Photo courtesy of Carissa’s
You will not find a menu online for Carissa Waechter’s new restaurant on Pantigo Lane, but that should not dissuade you from going. Actually, maybe that will pique your curiosity. In the digital age, how many things, after all, remain shrouded in mystery? Until I showed up for an impromptu birthday party in late August, I had eaten at Carissa’s new venture, a sit-down restaurant, only once, the weekend it opened. That was the 4th of July weekend, to be specific, and the restaurant hummed along with surprising efficiency that day, given the limitations of one of the Hamptons’ Big Three.
Since that weekend, the restaurant has opened for dinner, too. When I arrived, we huddled by the bar, ordering bespoke cocktails from a slim, smart list. At a farm table, at the restaurant’s entrance, that sat a collection of literal farmers and other food people, I enjoyed the magic of this restaurant. Outside, the sky explode into pink, while, inside, small dishes arrived: blistered shishito peppers with aioli; a summer salad of cucumber, tomato, string beans, and ricotta salata; anchovy toast; dark-meated pucks of fried chicken too irresistible to pass up hot (we singed our palates).

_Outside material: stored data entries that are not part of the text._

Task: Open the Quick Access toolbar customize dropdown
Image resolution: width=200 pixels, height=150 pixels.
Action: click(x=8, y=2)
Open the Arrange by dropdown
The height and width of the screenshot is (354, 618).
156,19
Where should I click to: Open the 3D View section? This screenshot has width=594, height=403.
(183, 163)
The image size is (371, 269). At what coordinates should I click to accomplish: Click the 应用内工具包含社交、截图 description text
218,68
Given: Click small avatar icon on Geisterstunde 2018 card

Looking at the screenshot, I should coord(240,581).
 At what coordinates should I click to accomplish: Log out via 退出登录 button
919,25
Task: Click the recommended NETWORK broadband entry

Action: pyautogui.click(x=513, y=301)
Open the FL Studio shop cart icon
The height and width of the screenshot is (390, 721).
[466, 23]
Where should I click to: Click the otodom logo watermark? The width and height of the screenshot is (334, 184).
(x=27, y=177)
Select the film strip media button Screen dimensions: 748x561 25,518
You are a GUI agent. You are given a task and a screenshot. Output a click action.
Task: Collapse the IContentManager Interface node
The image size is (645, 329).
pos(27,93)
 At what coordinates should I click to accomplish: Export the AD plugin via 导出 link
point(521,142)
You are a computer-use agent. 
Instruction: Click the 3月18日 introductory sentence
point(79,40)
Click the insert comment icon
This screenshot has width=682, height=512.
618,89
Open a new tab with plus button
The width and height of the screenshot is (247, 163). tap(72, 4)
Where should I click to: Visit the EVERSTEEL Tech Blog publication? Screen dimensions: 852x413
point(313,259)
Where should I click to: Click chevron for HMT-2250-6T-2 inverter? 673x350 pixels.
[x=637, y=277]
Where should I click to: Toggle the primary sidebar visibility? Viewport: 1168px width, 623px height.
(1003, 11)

Everything about the restaurant is lovely, from the thoughtful glassware (not unlike the glassware at my own home) to the thoughtful food, and although it was a dinner of assembled friends it felt like the whole restaurant was brought together by a shared ethos. Weren’t we all just friends getting together for a snack? That’s the pervading feeling at Carissa’s place, a happy, warm spot that was once ice-cold (I wanted to like its predecessor, Momi Ramen, but, sadly, could not). Some have asked if this space predicts certain failure, but I assure you: It does not. In the right hands, this space is, in fact, magic. I have seen it with my own eyes.